Global lake evaporation will increase 16 percent by the end of the century as a consequence of climate change, a new Yale study finds. But the specific mechanisms that will drive that phenomenon are not quite what scientists expected.
While it is commonly believed that lake evaporation is controlled primarily by incoming solar radiation, the researchers used modeling tools to show that other factors — from shorter ice periods to a “reallocation” of heat energy at lake surfaces — are accelerating the loss of lake water into the atmosphere.
In practical terms this accelerated rate of evaporation over the coming decades will, among other outcomes, trigger stronger precipitation events, researchers say.
According to these findings, published in the journal Nature Geoscience
, understanding these complex dynamics will be critical if scientists are to accurately predict the future hydrological response to climate change.

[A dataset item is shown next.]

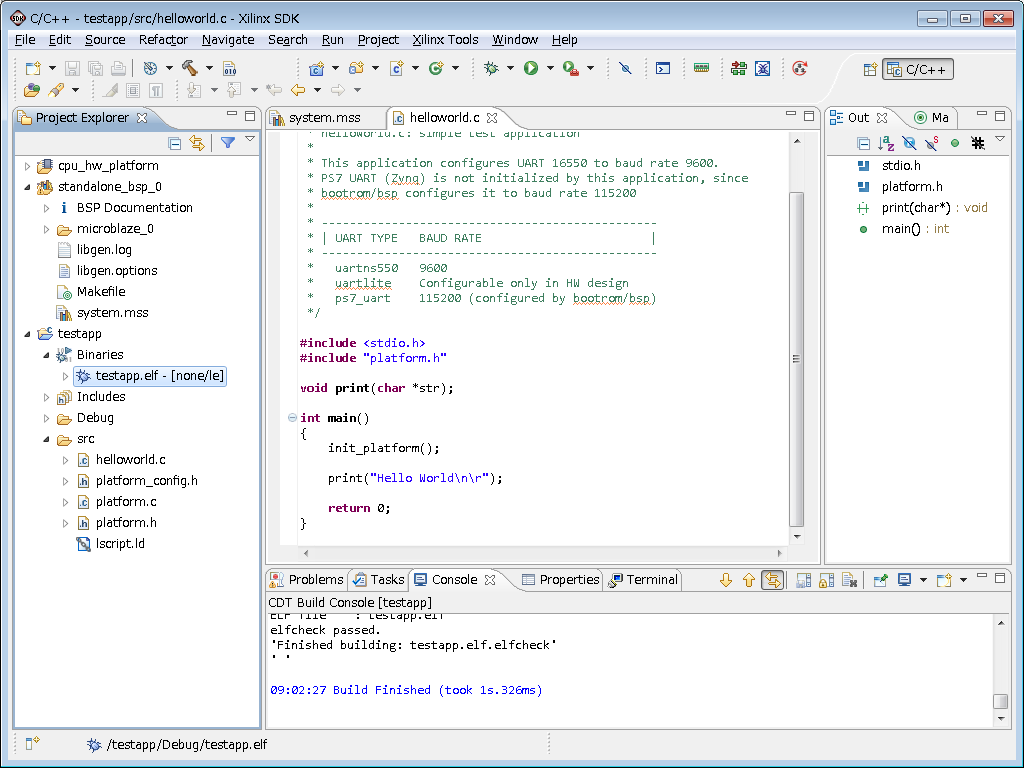Expand the cpu_hw_platform project node
This screenshot has height=768, width=1024.
(28, 166)
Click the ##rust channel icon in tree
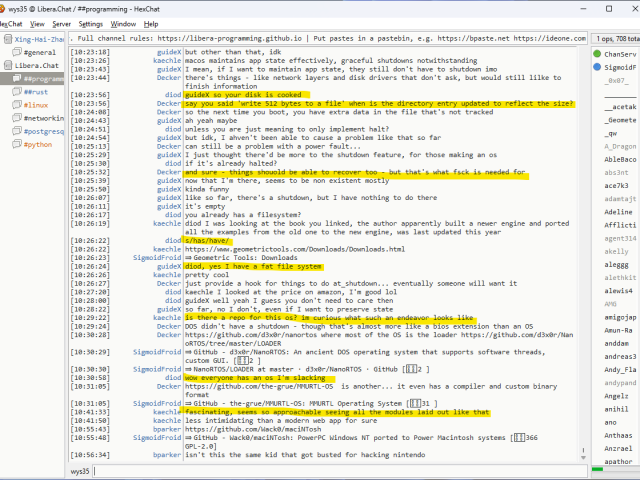 pyautogui.click(x=16, y=91)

“Typically we focus on the ‘top-down’ ways that the upper part of the atmosphere triggers feedbacks that enhance warming,” said Xuhui Lee
, a professor of meteorology at the Yale School of Forestry & Environmental Studies and senior author of the paper. “But if we want to make accurate predictions of the hydrological changes we’ll need to understand what’s happening at the bottom
of the atmosphere, including what’s happening at the surface of lakes. Because those
changes are driving the hydrological response to climate change.”